Dear Klaus The certificate verification I have disabled.
Facing a new problem. When there is a connection reset, that time Kamailio is crashing. During crash, I get below logs. Any idea why it is crashing and how can I avoid it.
*oot@B2BUA:/usr/local/src/scripts# 9(9557) : <core> [mem/q_malloc.c:431]: BUG: qm_free: bad pointer (nil) (out of memory block!) - aborting 0(9548) ALERT: <core> [main.c:742]: child process 9557 exited by a signal 6 0(9548) ALERT: <core> [main.c:745]: core was generated 0(9548) INFO: <core> [main.c:757]: INFO: terminating due to SIGCHLD 6(9554) INFO: <core> [main.c:808]: INFO: signal 15 received 8(9556) INFO: <core> [main.c:808]: INFO: signal 15 received 4(9552) INFO: <core> [main.c:808]: INFO: signal 15 received 5(9553) INFO: <core> [main.c:808]: INFO: signal 15 received 3(9551) INFO: <core> [main.c:808]: INFO: signal 15 received 7(9555) INFO: <core> [main.c:808]: INFO: signal 15 received 1(9549) INFO: <core> [main.c:808]: INFO: signal 15 received 2(9550) INFO: <core> [main.c:808]: INFO: signal 15 received 0(9548) : <core> [mem/q_malloc.c:431]: BUG: qm_free: bad pointer (nil) (out of memory block!) - aborting
THANKS kamal * On Thu, Oct 25, 2012 at 7:43 PM, Klaus Darilion < klaus.mailinglists@pernau.at> wrote:
Hi Kamal!
Are you familiar with SSL/TLS and certificates? With TLS the trust between TLS server and TLS client is usually via a trusted certification authority (CA). For example, if the intermediate proxy uses a certificate which is issued by CA FOOBAR-XYZ, the you have to configure Kamailio to accept certificates singed by FOOBAR-XYZ. This is done by copying the public root certificate of FOOBAR-XYZ to the Kamailio server and configure Kamailio to use the FOOBAR-XYZ certificate as trusted CA. Of course then you automatically also trust all others certificates issued by FOOBAR-XYZ.

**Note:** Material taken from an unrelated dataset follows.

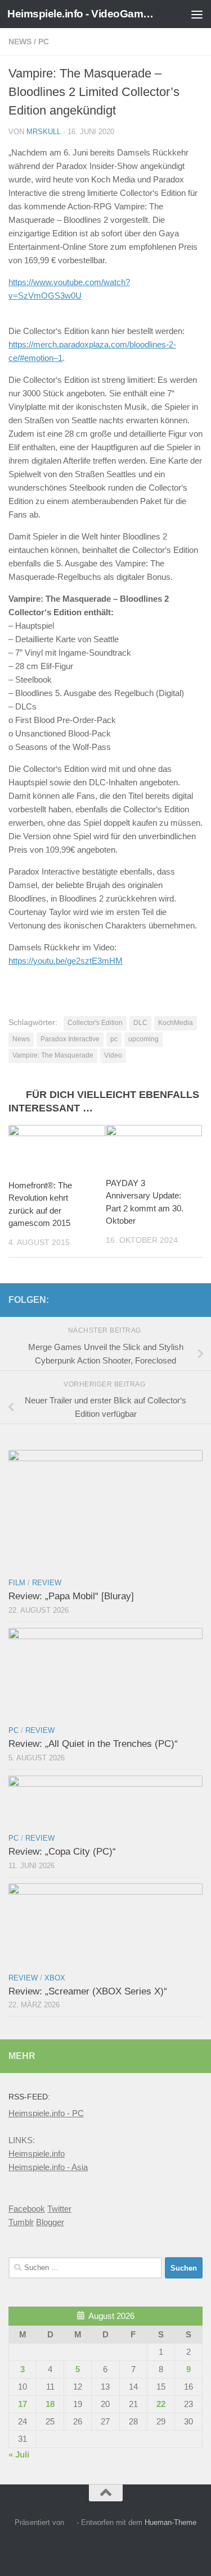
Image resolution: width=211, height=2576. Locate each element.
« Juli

To configure the trusted CAs use: http://kamailio.org/docs/**modules/3.3.x/modules/tls.**html#ca_listhttp://kamailio.org/docs/modules/3.3.x/modules/tls.html#ca_list
You could also disable the certificate validation with: http://kamailio.org/docs/**modules/3.3.x/modules/tls.** html#verify_certificatehttp://kamailio.org/docs/modules/3.3.x/modules/tls.html#verify_certificate
But of course this reduces TLS benefits to encryption-only.
regards Klaus
On 22.10.2012 13:53, Kamal Palei wrote:
Dear All I have modified kamailio,cfg and compiled all the modules with TLS enabled, and able to bring up the kamailio proxy properly.

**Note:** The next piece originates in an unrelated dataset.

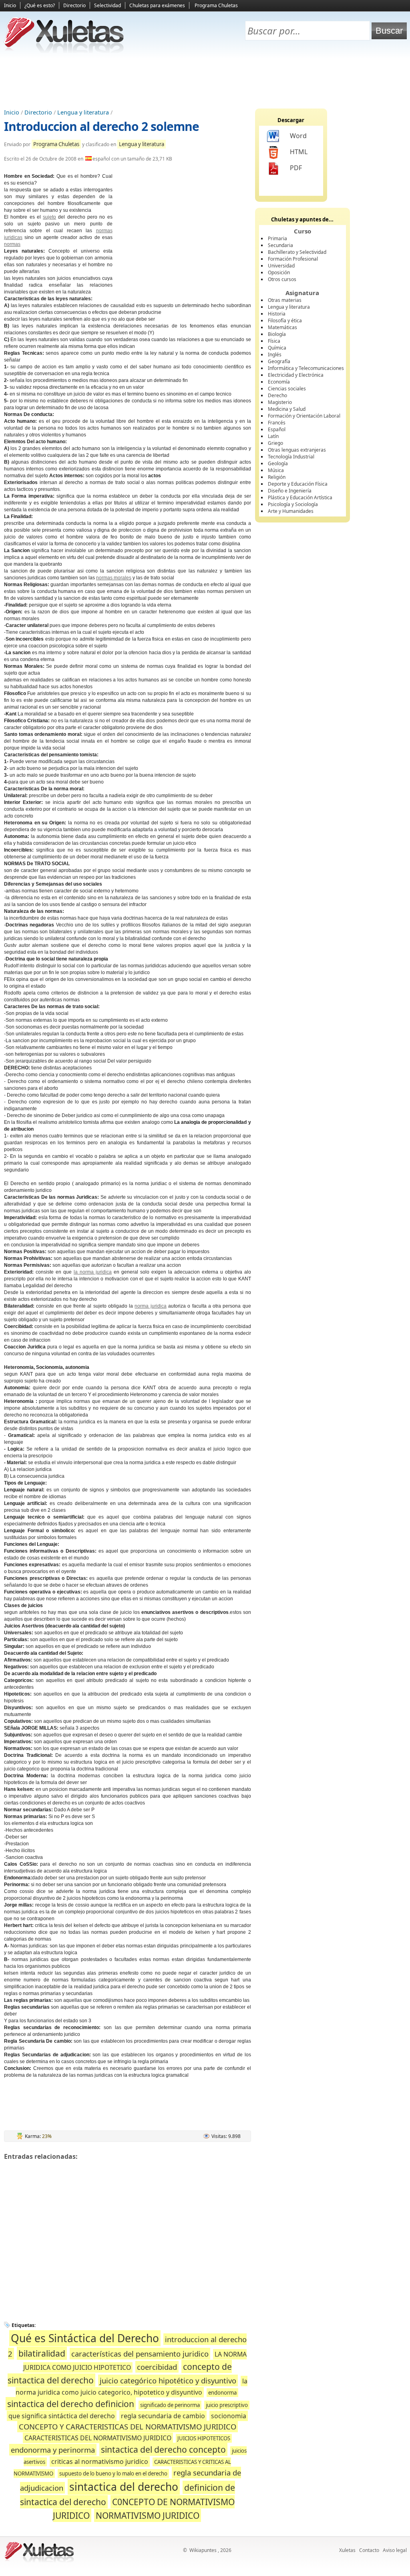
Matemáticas (282, 327)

Kamailio proxy will receive the REGISTER message from endpoints in UDP , and want to send this REGISTER message to another intermediate proxy in TLS. For this purpose, I have added few lines in kamailio.cfg file as below.
I have created the certificates, private keys as explained by README file in kamailio-3.1.5/modules/tls/ path.

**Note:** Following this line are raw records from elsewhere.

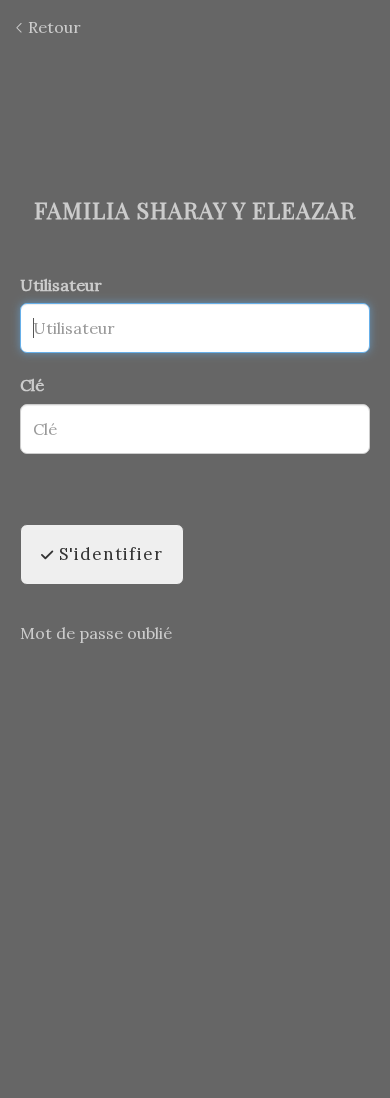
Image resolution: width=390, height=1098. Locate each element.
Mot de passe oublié (96, 633)
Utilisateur (61, 285)
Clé (32, 385)
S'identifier (108, 554)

if(is_method("REGISTER")) { t_relay_to("tls:115.114.48.75:**443<http://115.114.48.75:443>exit(); }Looks like this is taking effect. When Kamailio receives REGISTER message it is trying to do handshake with intermediate proxy. I used wireshark to see the handshake messages.
- From Kamailio proxy, a TCP SYNC message is going to intermediate proxy.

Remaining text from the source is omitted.